Besides being a freelance writer, Ted is a husband, dad, grandpa, and Christian believer. After getting his B.A. in English from Geneva College, he worked as a small town newspaper reporter and then in a variety of other occupations. He and his wife live in Calgary, Alberta.

Saturday, October 20, 2007

I just came back from a few errands, all accomplished within a block of where we live, and was reminded again of how this ("the St. Lawrence Neighbourhood) really is an idyllic/Disneyland/Sesame Street kind of an area.

There in front of the St. Lawrence Market, north building, Vendors From Many Nations were selling miscellaneous wares while inside (and outside) members of the White Tribe sold fruits and vegetables, baked goods, cheese, honey, etcetera, at the weekly farmer's market.

Passing by, I entered the tiny, new TD Canada Trust branch to get eight loonies and eight quarters for laundry, then moved on to Front Street Market for a few things (but, of course, ended up coming out laden with bags). On the way home I did pick up a few items at the farmer's market, including a cauliflower twice or three times the size of normal ones. (It cost a buck!)

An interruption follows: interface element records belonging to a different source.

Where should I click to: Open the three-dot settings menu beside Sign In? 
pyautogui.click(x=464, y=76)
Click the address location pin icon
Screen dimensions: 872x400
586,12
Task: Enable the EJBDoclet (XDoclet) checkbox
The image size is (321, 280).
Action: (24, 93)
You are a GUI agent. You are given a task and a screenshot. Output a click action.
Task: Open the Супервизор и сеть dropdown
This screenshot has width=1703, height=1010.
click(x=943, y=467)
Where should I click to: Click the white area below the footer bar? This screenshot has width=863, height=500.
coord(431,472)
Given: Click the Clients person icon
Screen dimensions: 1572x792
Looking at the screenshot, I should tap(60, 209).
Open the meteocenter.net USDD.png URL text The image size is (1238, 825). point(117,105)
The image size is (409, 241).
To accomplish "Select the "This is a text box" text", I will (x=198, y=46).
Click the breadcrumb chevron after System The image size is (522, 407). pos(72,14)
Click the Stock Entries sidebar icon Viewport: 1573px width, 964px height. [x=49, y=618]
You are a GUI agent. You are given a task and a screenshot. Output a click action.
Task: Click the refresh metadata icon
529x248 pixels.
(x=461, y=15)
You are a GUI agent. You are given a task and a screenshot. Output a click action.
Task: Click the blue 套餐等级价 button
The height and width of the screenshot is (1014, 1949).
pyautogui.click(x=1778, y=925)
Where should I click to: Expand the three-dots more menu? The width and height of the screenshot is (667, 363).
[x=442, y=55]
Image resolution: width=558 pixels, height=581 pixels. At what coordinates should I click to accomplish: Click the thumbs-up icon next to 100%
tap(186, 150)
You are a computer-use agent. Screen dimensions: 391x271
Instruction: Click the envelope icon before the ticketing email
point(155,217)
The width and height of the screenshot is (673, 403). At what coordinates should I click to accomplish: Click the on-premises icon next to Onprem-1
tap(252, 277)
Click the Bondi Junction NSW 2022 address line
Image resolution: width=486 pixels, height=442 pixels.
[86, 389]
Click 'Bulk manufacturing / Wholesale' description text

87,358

Now, home again, I'm planning my day as messages such as "Make it count" and "Don't waste time" play in the back of my mind. (Other messages: Life is serious and Time is precious.) Yes, which is why even pausing to do this can seem like I'm stealing time from something else I really ought to be doing. (So there, you've gotten some small glimpse into a few of my semi-neurotic musings, but trust me, essentially I'm a rather happy guys these days, I think.)

In other news, did you see that story linked from Yahoo about the new biography by someone named David Michaelis of Peanuts creator Charles Shultz saying Shultz was not a happy camper ? Friends and family, according to the author, by the way, said Shultz was also "a humble man, a shy man, a warm man, and a sweet man."

That's interesting. Shultz had some sort of Christian connection--he taught Sunday School and some guy wrote a book years ago called The Gospel According to Peanuts (remember that, Boomers?). That "gospel" book, I assume, Shultz's family didn't have a problem with, but this new one by Michaelis, they hate.

Yes, the worst thing you can say about a man these days is not that he was a scoundrel, a cheat, and a womanizer, but rather, that "he was not happy." ("How dare you imply our father was depressed?!")

There's Someone Else I suppose would be marked down as a Loser these days--you know, the One who was described in Isaiah 53 as being "a man of sorrows, and acquainted with grief." That old dude writer/preacher from the 50's and 60's, A. W. Tozer, once summed up the countercultural, Christian position this way: "We can afford to suffer now; we'll have all eternity to enjoy ourselves." (And yes, I know, as Martyn Lloyd-Jones points out, Christians typically should be the most joyful people around, but the Bible also contains that other side of truth which sounds so strange in today's self-indulgent, happiness-crazed world.)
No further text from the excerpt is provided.